From Casetext: Smarter Legal Research

Shine-Johnson v. Chambers-Smith

United States District Court, Southern District of Ohio
Apr 22, 2024
2:22-cv-3236 (S.D. Ohio Apr. 22, 2024)

Opinion

2:22-cv-3236

04-22-2024

JOESEPH SHINE-JOHNSON, et al., Plaintiffs, v. ANNETTE CHAMBERS-SMITH, et al., Defendants.


Graham, J.

REPORT AND RECOMMENDATION

Stephanie K. Bowman, United States Magistrate Judge

This pro se civil rights case was initiated by co-plaintiffs Joeseph Shine-Johnson and Richard Stanton Whitman on August 25, 2022, but has been repeatedly delayed for multiple reasons, including a series of administrative and clerical errors made by Plaintiffs, prison authorities, and this Court. Due to those delays, the case remains in its infancy. This Report and Recommendation addresses Plaintiffs' motion for a temporary restraining order (TRO) and/or for preliminary injunctive relief. A separate order addresses three additional non-dispositive motions, as well as ongoing service issues.

I. Background

Upon screening of Plaintiffs' complaint on June 8, 2023, the undersigned directed Plaintiffs' “legal mail” claims under the First, Fourth, and Fourteenth Amendments to proceed for further development, while recommending dismissal of “any § 1983 claim based on violations of state law or ODRC policy, any claim under the Eighth Amendment, and all claims for monetary damages against Defendants in their official capacities.” (Doc. 13, PageID 320). As discussed below, the referenced legal mail claims are based on an Ohio Department of Rehabilitation and Correction (“ODRC”) policy governing legal mail that has sparked similar constitutional challenges by other Ohio inmates.

The Report and Recommendation (“R&R”) that permitted Plaintiffs' legal mail claims to proceed in this case was adopted on December 4, 2023. (Doc. 27). The Court directed service to issue on October 6, 2023, (Doc. 23), but for unknown reasons the requisite service forms were not issued until January 18, 2024. (Doc. 38). To date, no service forms have been returned, leaving the record unclear whether any of the twelve Defendants have been properly served.
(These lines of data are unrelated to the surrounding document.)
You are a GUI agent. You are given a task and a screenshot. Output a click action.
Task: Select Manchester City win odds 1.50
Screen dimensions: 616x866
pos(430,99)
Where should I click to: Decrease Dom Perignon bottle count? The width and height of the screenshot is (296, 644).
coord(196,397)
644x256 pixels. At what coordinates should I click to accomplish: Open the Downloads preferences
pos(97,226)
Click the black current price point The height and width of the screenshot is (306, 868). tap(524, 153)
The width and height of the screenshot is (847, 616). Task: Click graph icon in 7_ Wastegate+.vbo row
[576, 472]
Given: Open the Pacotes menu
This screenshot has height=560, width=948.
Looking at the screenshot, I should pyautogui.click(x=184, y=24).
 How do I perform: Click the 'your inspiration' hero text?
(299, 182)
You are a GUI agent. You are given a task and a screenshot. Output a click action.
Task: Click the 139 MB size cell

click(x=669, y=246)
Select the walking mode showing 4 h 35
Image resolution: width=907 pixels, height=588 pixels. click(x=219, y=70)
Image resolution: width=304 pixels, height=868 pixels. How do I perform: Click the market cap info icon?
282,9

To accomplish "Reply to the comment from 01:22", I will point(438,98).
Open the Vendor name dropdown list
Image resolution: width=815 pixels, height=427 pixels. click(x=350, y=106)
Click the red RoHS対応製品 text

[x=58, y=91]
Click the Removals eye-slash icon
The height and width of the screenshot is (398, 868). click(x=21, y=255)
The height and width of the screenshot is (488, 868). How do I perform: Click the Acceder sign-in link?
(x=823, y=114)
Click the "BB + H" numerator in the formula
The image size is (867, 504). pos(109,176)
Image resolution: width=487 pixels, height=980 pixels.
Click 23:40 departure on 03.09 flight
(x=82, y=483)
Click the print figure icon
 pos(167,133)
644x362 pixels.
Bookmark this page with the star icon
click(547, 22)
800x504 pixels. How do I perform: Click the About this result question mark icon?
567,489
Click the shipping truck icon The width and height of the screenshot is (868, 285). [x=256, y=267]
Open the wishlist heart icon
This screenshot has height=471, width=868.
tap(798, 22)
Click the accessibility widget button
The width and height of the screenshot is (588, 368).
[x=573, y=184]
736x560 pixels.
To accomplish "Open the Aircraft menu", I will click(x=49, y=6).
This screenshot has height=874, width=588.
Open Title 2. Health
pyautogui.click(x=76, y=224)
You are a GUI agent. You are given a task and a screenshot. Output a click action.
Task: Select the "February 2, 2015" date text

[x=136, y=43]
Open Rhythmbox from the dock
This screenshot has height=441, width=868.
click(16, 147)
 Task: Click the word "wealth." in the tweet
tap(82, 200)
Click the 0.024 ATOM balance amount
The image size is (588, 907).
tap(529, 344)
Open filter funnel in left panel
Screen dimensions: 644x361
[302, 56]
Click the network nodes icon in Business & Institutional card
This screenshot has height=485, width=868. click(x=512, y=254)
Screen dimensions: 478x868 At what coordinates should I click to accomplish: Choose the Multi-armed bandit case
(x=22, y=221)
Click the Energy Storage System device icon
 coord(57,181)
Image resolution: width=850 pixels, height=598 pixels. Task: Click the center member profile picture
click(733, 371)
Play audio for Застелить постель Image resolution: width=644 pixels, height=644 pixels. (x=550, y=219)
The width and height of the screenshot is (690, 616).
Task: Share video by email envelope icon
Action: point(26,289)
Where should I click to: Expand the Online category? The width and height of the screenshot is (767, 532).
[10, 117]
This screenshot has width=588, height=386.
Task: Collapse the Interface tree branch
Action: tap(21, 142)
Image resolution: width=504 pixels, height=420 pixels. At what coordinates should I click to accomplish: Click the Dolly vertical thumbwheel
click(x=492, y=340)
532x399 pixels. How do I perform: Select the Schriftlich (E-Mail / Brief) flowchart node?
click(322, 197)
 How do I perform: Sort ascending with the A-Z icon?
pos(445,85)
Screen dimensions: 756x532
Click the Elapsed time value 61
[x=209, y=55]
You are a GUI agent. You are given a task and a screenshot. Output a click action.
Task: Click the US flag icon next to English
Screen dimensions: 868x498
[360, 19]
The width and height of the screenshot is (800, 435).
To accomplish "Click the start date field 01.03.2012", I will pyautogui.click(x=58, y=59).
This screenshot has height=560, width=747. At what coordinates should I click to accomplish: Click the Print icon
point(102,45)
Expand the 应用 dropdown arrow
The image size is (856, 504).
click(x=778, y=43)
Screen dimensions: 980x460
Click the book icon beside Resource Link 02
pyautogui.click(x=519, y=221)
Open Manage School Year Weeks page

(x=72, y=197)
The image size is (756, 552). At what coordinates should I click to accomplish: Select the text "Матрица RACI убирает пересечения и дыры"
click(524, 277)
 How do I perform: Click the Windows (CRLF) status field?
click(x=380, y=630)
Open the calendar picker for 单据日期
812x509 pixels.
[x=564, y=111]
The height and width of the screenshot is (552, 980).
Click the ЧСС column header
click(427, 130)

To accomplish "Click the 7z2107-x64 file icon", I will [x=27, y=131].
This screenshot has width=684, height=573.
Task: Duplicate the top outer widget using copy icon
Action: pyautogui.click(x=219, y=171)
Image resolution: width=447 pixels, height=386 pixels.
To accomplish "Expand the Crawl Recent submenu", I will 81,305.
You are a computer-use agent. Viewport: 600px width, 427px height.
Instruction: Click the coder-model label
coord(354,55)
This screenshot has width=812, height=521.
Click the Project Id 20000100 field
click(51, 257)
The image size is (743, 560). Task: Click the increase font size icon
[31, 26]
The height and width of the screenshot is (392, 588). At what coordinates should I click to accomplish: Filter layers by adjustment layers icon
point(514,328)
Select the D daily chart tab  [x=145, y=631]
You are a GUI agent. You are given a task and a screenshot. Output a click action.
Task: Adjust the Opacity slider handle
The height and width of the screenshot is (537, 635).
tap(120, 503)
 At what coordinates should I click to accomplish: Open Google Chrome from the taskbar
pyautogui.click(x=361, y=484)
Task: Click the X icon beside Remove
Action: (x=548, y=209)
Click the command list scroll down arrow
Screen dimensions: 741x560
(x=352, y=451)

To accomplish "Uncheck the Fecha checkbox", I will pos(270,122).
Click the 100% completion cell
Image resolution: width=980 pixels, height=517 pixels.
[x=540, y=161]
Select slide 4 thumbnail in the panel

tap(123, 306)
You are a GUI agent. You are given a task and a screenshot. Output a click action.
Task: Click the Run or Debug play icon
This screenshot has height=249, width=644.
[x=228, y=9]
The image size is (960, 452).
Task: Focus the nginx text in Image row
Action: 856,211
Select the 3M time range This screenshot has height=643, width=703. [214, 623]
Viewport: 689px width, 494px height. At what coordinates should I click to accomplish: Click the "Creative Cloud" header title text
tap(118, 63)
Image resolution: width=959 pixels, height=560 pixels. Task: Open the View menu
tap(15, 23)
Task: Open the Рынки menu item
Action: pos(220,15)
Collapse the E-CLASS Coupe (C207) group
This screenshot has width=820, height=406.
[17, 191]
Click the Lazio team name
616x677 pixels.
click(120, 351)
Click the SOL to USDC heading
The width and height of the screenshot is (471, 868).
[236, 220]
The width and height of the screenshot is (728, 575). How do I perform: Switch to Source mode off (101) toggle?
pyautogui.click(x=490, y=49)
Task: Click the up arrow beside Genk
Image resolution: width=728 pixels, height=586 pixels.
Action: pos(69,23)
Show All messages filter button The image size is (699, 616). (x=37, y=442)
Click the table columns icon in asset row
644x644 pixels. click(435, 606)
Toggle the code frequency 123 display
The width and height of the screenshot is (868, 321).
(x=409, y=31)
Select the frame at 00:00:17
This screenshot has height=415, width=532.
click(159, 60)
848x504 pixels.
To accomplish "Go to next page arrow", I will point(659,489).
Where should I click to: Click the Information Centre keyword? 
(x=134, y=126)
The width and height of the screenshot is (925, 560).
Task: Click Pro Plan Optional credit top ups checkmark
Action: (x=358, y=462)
The Court inadvertently entered final judgment against Plaintiffs on the same date that it adopted the R&R that dismissed only some of Plaintiffs' claims. (See Doc. 28). Recognizing the error, the Court later reopened the case and vacated the judgment. (Doc. 33).

Summons by the U.S. Marshal Service is typically made by certified mail, with signature required. The signed summons forms are subsequently filed of record to indicate both the date of service and when the answer is due. In this case, no executed or unexecuted certified mail forms have been filed of record. The Order entered contemporaneously with this R&R seeks the assistance of counsel for the State of Ohio to clarify the status of service.

On January 17, 2024, Plaintiffs filed a motion seeking a temporary restraining order and a preliminary injunction. (Doc. 26). Because no Defendant has yet entered an appearance, Defendants themselves have filed no response. But the State of Ohio, as an Interested Party, has filed a response expressing general opposition to broad preliminary injunctive relief. (Doc. 40). Despite that general opposition, the State represents:

Counsel for the State of Ohio has appeared as an “Interested Party” without waiving service. See, generally, Ohio R.C. § 109.361. The same counsel typically is assigned to represent the named Defendants once service has been made and they have formally requested and agreed to such representation.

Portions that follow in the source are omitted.